- [Exercise requirements] Return only the lines from the one containing "Task: Click the 12173.8 current price label" to the end of the entries below, exactly as written, both ends included.

- [Source data]

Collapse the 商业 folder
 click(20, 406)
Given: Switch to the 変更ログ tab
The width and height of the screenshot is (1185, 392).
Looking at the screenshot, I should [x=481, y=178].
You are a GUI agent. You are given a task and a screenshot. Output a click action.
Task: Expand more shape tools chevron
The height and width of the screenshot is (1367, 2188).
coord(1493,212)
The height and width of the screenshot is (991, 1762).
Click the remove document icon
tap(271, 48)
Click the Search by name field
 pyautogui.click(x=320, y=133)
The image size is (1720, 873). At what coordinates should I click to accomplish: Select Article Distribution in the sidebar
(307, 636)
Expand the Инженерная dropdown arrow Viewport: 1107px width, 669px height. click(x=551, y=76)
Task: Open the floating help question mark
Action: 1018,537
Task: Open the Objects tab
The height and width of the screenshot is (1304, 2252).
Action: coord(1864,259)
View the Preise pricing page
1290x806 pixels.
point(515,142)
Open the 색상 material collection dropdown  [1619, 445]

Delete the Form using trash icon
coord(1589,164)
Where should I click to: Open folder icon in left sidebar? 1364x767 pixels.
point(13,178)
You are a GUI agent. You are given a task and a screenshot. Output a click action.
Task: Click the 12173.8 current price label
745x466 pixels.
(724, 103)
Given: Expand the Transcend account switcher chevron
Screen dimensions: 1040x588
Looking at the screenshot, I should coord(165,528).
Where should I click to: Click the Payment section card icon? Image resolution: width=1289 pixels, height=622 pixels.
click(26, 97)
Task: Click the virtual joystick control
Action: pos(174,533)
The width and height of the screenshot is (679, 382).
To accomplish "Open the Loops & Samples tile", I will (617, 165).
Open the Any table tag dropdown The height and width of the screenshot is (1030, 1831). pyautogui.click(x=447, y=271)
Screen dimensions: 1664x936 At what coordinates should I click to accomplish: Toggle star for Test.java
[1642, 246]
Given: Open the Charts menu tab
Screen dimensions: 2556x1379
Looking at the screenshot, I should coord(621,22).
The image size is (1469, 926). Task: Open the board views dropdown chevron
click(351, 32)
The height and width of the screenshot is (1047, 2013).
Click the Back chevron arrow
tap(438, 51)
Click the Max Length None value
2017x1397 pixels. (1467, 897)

- [Answer area]
Task: Click the 12173.8 current price label
745x466 pixels.
(724, 103)
Given: Expand the Transcend account switcher chevron
Screen dimensions: 1040x588
Looking at the screenshot, I should coord(165,528).
Where should I click to: Click the Payment section card icon? Image resolution: width=1289 pixels, height=622 pixels.
click(26, 97)
Task: Click the virtual joystick control
Action: pos(174,533)
The width and height of the screenshot is (679, 382).
To accomplish "Open the Loops & Samples tile", I will (617, 165).
Open the Any table tag dropdown The height and width of the screenshot is (1030, 1831). pyautogui.click(x=447, y=271)
Screen dimensions: 1664x936 At what coordinates should I click to accomplish: Toggle star for Test.java
[1642, 246]
Given: Open the Charts menu tab
Screen dimensions: 2556x1379
Looking at the screenshot, I should coord(621,22).
The image size is (1469, 926). Task: Open the board views dropdown chevron
click(351, 32)
The height and width of the screenshot is (1047, 2013).
Click the Back chevron arrow
tap(438, 51)
Click the Max Length None value
2017x1397 pixels. (1467, 897)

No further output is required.